Table of content
2 Role of trust
2.1 General overview
2.2 Germany - A medium trust country
4 Literature consulted
A person who trusts no one can't be trusted.
As soon as you trust yourself, you will know how to live.
-Johann Wolfgang von Goethe (1749 - 1832), Faust-
Trust is playing an important role in every culture, country, household, relationship and even for a single person itself. If a person cannot trust itself how anybody else can trust this person or how can she/ he trust anybody else? There are different levels of trust which influence a society in different ways.
However, as people in different cultures have different values the concept of trust varies from country to country. That means there are low trust and on the other hand high trust countries. This paper will give a general overview of the concept of trust which includes the linkages between culture, values and trust. Furthermore, the concept of trust will be shown on the example of Germany which can be seen as a medium trust country. There will be a critical evaluation of the role of trust in the economic development of Germany, mainly Eastern Germany.
2 Role of trust
2.1 General overview
Basically, as every country has a unique historical background the culture was influenced differently which leads to a variety in cultures in the world. Some countries can be summarised into clusters because cultural values are similar. As shown in Figure 2.1 there are two dimensions of values: (1) Traditional/ Secular-rational and (2) Survival/Self-expression values. These two dimensions explain more than 70 percent of the cross-national variance in a factor analysis of ten indicators (WVS, 2005).

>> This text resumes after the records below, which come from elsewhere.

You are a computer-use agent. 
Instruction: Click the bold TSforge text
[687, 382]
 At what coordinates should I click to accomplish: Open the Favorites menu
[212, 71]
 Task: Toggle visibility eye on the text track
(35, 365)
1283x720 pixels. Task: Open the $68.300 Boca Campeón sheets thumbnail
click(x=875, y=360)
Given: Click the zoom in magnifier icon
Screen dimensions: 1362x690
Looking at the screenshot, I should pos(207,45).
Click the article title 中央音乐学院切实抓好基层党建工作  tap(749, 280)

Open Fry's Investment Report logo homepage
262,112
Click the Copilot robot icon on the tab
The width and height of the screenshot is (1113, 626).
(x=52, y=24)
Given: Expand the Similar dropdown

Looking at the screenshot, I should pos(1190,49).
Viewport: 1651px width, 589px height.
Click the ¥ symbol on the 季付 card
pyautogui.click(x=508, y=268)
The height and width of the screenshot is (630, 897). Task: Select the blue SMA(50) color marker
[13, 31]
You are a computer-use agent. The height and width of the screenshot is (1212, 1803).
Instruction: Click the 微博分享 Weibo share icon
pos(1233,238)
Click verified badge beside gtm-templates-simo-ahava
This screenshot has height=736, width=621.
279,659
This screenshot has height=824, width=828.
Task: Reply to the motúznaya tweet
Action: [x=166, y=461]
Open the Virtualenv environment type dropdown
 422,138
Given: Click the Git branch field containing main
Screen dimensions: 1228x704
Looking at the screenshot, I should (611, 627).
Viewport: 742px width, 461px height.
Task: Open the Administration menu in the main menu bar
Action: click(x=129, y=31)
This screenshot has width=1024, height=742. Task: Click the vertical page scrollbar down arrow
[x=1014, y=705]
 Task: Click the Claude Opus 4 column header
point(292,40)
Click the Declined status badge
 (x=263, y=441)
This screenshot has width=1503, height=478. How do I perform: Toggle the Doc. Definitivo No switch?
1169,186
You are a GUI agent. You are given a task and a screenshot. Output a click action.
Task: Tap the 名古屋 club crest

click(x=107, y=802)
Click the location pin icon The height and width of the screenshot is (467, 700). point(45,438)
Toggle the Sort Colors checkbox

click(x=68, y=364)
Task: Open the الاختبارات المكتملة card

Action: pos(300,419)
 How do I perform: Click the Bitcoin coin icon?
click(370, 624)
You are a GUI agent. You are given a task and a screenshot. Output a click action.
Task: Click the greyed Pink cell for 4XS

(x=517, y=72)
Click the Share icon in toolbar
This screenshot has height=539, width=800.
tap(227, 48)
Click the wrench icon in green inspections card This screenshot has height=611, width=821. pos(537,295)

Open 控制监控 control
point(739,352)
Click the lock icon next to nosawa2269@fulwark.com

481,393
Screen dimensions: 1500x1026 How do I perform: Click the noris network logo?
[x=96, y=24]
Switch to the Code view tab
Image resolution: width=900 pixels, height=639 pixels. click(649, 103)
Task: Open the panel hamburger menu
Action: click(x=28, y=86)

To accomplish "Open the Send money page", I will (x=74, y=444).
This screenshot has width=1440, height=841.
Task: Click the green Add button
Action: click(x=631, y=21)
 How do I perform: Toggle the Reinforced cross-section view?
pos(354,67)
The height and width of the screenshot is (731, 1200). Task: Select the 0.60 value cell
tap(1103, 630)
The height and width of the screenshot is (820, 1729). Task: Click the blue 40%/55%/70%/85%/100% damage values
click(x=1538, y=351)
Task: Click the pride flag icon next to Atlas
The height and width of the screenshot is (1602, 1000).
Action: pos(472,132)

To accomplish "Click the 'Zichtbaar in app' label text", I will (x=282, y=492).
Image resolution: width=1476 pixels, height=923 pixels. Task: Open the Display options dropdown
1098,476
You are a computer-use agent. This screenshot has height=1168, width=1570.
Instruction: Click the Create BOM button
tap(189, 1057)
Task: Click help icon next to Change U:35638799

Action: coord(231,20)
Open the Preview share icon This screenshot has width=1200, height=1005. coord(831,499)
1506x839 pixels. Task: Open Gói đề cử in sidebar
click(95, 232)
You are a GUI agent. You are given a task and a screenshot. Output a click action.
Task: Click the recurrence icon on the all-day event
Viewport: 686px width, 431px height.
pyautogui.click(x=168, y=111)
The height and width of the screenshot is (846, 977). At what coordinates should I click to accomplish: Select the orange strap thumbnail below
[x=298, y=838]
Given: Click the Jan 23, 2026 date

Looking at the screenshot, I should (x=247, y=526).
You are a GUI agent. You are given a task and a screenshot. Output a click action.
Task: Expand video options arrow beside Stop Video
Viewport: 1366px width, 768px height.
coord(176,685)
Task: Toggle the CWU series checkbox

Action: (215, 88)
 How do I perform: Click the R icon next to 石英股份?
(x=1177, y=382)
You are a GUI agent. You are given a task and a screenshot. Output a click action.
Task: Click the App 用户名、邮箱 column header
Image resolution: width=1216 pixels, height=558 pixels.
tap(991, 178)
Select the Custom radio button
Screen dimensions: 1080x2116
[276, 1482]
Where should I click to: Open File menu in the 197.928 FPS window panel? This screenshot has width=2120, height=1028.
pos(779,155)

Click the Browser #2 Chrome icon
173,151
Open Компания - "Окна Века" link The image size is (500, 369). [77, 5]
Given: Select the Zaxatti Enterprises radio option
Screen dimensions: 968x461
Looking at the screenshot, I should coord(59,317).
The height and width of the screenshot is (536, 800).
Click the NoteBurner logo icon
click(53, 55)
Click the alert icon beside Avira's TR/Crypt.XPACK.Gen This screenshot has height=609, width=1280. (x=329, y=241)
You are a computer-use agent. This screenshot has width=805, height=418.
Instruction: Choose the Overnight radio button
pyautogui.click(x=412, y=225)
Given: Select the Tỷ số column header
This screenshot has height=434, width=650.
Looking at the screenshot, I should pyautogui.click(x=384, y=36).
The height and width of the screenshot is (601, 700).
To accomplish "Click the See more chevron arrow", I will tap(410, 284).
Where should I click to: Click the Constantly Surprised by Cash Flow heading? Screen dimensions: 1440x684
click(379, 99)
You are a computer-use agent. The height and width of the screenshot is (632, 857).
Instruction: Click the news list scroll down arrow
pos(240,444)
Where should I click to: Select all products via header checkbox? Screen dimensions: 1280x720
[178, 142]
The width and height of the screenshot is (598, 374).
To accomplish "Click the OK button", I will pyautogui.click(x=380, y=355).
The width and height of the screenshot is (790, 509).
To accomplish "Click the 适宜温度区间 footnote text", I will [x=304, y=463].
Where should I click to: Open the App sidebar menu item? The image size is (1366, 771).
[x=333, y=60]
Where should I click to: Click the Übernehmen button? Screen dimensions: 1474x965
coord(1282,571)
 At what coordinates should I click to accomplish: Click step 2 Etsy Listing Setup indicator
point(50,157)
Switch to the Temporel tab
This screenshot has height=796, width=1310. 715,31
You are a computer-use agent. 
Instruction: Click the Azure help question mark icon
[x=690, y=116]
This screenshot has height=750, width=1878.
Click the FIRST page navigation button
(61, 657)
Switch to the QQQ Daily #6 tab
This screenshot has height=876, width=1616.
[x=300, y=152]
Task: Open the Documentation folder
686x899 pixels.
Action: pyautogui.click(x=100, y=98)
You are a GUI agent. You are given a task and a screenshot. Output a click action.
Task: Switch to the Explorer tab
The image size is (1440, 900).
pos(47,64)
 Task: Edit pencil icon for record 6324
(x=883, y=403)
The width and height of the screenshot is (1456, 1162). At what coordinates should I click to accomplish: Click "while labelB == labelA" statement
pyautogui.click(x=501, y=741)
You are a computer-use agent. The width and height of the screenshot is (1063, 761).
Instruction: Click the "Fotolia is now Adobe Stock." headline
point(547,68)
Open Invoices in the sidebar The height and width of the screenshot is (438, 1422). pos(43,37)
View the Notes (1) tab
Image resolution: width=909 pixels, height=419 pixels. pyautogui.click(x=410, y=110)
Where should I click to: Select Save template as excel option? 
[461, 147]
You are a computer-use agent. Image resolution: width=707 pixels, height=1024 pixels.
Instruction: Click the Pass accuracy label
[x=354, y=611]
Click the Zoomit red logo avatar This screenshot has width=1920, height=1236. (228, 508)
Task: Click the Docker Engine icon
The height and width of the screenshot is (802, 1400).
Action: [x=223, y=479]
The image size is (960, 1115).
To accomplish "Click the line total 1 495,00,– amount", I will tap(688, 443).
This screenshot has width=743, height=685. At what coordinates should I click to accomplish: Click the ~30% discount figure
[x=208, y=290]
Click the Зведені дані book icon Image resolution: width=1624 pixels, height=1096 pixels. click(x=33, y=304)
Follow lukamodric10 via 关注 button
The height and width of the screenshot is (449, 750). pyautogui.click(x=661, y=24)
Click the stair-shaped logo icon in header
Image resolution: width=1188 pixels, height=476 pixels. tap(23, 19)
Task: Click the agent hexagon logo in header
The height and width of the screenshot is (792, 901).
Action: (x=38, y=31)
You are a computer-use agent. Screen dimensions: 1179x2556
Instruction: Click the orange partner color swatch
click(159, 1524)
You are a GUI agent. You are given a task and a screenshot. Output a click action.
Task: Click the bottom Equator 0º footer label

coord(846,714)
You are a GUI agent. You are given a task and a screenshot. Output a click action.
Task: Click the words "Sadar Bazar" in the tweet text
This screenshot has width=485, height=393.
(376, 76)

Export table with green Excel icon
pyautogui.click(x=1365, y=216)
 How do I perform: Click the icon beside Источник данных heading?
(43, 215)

The Protestant European countries, for example, have a high score at self expression values as well as at the secular-rational values. That means these countries have declined the belief in the church. Instead they are spending more time on their own “thinking about the meaning and purpose of life” (Koen, 2005:46). In contrast African countries have more traditional and survival values which means that they are very religious and God plays a very important role in life.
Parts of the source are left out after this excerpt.